**Assigned task**
Please give back only the lines below from the one containing "Twitter (230, 2449)" to the one containing "Nordamerika (41, 2231)", each repeated word for word, both ends included.

(Pixel coordinate grounding data)
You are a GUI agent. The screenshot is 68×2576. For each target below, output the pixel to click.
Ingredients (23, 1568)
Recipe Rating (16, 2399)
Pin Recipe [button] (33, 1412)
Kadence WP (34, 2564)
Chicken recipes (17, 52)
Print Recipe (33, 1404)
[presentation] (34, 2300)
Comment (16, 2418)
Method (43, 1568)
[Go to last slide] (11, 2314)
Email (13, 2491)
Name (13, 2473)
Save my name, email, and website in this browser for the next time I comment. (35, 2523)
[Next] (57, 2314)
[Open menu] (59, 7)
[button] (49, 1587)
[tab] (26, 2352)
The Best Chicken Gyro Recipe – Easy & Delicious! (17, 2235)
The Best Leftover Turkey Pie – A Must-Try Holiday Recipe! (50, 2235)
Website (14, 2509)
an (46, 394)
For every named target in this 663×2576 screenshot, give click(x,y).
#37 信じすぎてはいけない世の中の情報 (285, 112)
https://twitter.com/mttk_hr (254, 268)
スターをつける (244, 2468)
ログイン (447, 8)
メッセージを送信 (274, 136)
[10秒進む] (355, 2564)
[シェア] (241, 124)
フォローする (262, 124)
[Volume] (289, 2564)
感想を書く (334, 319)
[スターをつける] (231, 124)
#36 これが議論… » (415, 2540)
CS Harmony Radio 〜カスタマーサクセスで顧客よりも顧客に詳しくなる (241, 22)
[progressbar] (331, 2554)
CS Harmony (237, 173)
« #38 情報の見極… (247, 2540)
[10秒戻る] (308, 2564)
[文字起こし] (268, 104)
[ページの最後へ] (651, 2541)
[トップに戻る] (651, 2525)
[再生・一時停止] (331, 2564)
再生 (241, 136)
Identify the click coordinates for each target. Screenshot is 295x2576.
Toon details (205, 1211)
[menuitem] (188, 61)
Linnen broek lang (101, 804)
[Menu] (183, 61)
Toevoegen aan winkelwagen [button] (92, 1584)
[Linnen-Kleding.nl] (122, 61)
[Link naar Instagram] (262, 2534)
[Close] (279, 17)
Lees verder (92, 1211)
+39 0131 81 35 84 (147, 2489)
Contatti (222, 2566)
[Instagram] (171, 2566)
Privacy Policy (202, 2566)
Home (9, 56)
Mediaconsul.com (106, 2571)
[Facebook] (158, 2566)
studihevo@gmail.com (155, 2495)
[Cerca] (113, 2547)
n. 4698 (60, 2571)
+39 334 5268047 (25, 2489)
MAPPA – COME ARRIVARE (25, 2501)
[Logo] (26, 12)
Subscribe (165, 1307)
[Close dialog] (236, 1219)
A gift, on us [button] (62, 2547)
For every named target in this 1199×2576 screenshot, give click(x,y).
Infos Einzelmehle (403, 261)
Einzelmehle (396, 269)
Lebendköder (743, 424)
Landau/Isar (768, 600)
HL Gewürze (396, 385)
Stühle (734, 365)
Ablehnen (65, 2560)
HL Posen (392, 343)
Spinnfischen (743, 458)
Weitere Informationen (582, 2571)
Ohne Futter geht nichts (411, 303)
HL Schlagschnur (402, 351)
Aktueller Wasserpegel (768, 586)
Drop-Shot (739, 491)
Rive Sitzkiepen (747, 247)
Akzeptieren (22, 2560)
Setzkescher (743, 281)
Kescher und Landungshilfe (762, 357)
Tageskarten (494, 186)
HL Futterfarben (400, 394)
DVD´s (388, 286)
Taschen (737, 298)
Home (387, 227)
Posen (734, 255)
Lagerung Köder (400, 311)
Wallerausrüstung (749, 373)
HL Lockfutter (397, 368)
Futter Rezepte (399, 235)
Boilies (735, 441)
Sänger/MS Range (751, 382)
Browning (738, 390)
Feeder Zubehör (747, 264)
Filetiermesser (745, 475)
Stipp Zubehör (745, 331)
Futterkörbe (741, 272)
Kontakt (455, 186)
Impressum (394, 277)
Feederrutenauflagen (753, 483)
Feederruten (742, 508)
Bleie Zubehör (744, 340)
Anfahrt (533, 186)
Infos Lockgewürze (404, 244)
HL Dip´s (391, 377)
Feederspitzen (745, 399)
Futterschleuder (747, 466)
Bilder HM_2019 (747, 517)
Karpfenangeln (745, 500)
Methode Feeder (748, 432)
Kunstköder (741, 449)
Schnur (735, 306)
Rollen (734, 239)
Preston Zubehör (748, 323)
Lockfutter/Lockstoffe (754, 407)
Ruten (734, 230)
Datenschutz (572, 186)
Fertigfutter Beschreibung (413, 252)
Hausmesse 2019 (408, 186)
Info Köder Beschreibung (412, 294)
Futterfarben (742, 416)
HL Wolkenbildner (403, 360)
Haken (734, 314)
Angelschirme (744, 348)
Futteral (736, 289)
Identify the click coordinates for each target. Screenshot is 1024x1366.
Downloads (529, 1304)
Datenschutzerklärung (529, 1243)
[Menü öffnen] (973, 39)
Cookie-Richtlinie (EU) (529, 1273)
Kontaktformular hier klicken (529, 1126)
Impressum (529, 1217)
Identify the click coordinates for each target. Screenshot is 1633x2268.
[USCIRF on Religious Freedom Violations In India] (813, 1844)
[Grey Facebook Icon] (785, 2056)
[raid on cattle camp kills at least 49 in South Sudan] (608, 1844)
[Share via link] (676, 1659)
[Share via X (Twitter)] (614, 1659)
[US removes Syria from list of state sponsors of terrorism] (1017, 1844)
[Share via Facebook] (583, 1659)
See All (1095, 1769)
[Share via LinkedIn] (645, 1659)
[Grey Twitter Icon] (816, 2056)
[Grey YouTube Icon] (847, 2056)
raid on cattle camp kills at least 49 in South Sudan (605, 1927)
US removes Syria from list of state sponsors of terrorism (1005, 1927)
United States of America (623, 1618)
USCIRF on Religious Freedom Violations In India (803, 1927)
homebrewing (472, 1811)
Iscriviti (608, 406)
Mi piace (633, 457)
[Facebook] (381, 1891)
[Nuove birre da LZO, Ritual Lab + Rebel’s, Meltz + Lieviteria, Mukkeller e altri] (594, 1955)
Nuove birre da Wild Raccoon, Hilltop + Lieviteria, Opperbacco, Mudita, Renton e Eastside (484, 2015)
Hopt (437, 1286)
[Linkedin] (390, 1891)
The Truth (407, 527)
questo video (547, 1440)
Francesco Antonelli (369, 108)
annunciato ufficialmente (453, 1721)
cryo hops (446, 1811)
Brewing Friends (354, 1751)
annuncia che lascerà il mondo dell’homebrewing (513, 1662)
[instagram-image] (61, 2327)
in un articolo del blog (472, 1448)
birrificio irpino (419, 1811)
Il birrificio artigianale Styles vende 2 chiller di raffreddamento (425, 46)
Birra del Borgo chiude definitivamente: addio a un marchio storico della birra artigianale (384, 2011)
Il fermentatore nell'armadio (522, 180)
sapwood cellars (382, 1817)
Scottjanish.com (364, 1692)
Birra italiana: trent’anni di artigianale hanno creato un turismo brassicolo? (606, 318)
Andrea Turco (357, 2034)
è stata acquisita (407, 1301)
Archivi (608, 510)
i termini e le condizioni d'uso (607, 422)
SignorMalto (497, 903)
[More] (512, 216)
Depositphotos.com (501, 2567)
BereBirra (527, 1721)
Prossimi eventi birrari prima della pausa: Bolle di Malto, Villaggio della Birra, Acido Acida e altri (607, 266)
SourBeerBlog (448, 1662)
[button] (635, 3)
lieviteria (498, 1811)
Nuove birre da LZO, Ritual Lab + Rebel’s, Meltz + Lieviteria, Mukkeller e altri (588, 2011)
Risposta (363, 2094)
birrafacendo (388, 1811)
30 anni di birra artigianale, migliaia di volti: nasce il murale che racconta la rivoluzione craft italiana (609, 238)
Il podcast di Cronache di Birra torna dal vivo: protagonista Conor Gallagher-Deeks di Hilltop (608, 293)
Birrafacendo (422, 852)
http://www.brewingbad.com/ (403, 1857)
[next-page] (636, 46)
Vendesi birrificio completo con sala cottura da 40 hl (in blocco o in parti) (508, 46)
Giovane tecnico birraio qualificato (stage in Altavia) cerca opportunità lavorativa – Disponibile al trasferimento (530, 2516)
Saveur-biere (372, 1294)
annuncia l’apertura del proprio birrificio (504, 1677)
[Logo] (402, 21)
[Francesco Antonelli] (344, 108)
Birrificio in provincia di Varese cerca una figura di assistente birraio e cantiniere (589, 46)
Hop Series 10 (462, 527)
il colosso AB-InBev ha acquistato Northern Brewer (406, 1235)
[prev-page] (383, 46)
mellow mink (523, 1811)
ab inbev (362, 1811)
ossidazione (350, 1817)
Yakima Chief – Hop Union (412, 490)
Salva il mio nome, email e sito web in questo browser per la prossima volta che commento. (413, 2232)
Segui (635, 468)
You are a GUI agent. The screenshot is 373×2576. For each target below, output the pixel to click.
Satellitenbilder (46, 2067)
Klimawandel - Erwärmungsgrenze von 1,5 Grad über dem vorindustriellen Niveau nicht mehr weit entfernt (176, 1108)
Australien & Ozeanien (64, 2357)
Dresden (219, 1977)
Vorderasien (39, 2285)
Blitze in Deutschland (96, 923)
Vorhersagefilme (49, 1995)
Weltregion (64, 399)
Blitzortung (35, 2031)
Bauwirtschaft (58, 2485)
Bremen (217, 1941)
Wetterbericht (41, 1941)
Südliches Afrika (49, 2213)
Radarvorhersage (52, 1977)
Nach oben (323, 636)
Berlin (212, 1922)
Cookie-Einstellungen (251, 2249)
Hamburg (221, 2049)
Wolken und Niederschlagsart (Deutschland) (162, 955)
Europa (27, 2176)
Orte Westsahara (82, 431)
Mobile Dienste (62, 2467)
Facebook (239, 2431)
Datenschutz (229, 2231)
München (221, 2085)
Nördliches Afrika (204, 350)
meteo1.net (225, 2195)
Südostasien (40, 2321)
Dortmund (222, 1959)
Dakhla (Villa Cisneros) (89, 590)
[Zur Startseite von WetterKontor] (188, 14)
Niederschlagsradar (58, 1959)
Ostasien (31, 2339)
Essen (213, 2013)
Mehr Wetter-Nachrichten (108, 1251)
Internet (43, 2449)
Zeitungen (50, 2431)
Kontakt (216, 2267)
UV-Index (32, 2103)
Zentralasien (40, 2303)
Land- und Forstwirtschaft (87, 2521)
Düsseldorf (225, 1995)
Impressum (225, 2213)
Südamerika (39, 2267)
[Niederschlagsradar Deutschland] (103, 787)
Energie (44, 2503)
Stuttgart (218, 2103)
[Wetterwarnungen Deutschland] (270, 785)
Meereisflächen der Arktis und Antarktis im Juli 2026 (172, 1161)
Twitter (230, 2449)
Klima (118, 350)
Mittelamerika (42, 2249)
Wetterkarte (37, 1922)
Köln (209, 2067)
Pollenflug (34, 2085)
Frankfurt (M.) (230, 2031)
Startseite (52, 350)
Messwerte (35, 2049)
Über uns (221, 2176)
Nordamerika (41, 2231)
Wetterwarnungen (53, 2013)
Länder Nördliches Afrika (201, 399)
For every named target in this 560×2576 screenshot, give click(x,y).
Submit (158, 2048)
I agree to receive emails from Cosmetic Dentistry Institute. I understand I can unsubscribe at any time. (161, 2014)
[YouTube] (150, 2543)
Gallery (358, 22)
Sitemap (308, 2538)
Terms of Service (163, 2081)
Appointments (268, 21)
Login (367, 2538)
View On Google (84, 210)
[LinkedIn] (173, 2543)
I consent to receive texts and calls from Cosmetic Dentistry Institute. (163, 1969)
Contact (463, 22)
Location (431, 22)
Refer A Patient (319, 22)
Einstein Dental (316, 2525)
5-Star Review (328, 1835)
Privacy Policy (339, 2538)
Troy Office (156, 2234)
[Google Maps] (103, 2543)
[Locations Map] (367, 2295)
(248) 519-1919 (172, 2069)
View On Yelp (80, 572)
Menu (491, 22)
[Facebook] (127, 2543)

**Expected answer**
Twitter (230, 2449)
Klima (118, 350)
Mittelamerika (42, 2249)
Wetterkarte (37, 1922)
Köln (209, 2067)
Pollenflug (34, 2085)
Frankfurt (M.) (230, 2031)
Startseite (52, 350)
Messwerte (35, 2049)
Über uns (221, 2176)
Nordamerika (41, 2231)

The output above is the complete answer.